CREG report shows budget deficits for upcoming yearWritten by Saige Albert
Cheyenne – On Oct. 24, Gov. Matt Mead reviewed the latest Consensus Revenue Estimating Group (CREG) report in a media call, noting that the shortfall for Fiscal Year (FY) 2015-16 reached $8.1 million and jump to $156.6 million for FY 2017-18.
“In my mind, it’s raining in Wyoming,” Gov. Mead commented. “This is a time to smooth out this downturn and use additional rainy day funds.”
He further noted that, as budgets continue to look glum, Wyoming will have to make some hard choices.
“With all of the cuts made by the Wyoming Legislature, which was about $125 million, we are still short $156 million,” he commented.
Alex Keene of the Administration & Information Division explained, “Both the 2015-16 numbers and the 2017-18 numbers are of great importance.”
Fiscal year 2016 revenues came in $143.8 million short of CREG report estimates.
“As a result of the shortfall coming in, the appropriations created a shortfall,” he said. “Part of that was covered with reversions of prior appropriations that were not expended totally.”
Additional reconciliations included an agency pool loss of $4.4 million, which is counted against the cash balance of the general fund, Keene explained. Investment income was also added to the Capital Restoration Account.
“Starting July 1, the Governor and Legislative leadership made budget reductions totaling $250 million, resulting in a general fund budget reserve balance of negative $52 million,” Keene said. “When we make all of the adjustments, including the statutory reserve amount, which is five percent of the projected revenue, that traditional funds available are negative $156.6 million.”
“Just to summarize,” said Mead, “with the cuts that were made by the Legislature, we are still short roughly $156 million.”
Mead further explained that of that $156 million, $104 million is a statutorily mandated to go to savings. Statutes require that five percent of general fund projected revenues are put away in reserve.
“There’s a statutory obligation to refill the savings accounts,” Mead said, “but we believe that the number to look at is $52 million.”
“To put this into perspective, we believe that – absent filling a savings account of $104 million – the cuts the Legislature made and cuts we made put us short of where we need to be,” he continued.
Rainy day fund
In light of shortfalls, Mead said that it would be a prudent time for the state to utilize the funds in the Legislative Stabilization Reserve Account (LSRA), known as the rainy day fund.

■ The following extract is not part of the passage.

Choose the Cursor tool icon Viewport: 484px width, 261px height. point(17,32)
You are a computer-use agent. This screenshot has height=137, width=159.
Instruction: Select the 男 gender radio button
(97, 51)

“We’re looking at the rainy day fund because we have had to make cuts that are difficult, and the full effect of these cuts hasn't been seen yet,” Mead commented. “People understand that we need to tighten our belts. But they may not understand that we make these cuts as we keep filling savings accounts.”
He continued, “We’re going to continue to sort through this shortfall, but my hope is we can work through the legislative cuts, recognizing that cuts we already made haven’t been fully felt.”
While utilizing the rainy day fund to supplement budgets, Mead also emphasized that it is important to use those funds judiciously.
“It would be ill advised to say we’re going to use all the rainy day fund in the next two to four years,” he said, noting that six years or longer is a more feasible horizon. “I think we need to be conservative. On the flip side, we can’t say we are going to make cuts of $250 million and use $104 million fill a savings account. I don’t think that’s conservative, either.”
“There is an appropriate burn rate,” Mead added. “We need to smooth out the waters now, but we don’t need – or want – to use it all.”
As Mead looks toward the future, he noted that there is some optimism for the recovery of energy prices, but relief won’t be felt in the near-term.
“We have to be conservative when using the rainy day fund to supplement our budget,” Mead said, “but we are not going to cut our way back into prosperity.”
With over 70 percent of the state’s revenues coming in the form of mineral revenues, Mead said he has seen positive signs as oil prices and natural gas prices are moving up.
“We are slowly on the way back in terms of commodity prices,” he commented, noting that oil is projected to rebound in the next 12 to 18 months. “Any money that would be used to grow the rainy day fund should be used to shore up the budget.”
“There is an appropriate amount of the rainy day fund that can be used during this time to ensure we take care of our roads, healthcare and other important services. Additional cuts to the Departments of Health and Corrections, for example, will be very difficult,” continued Mead. “My hope is that we can work closely with the Legislature to smooth out this downturn by using some of our savings – especially as those funds are growing.”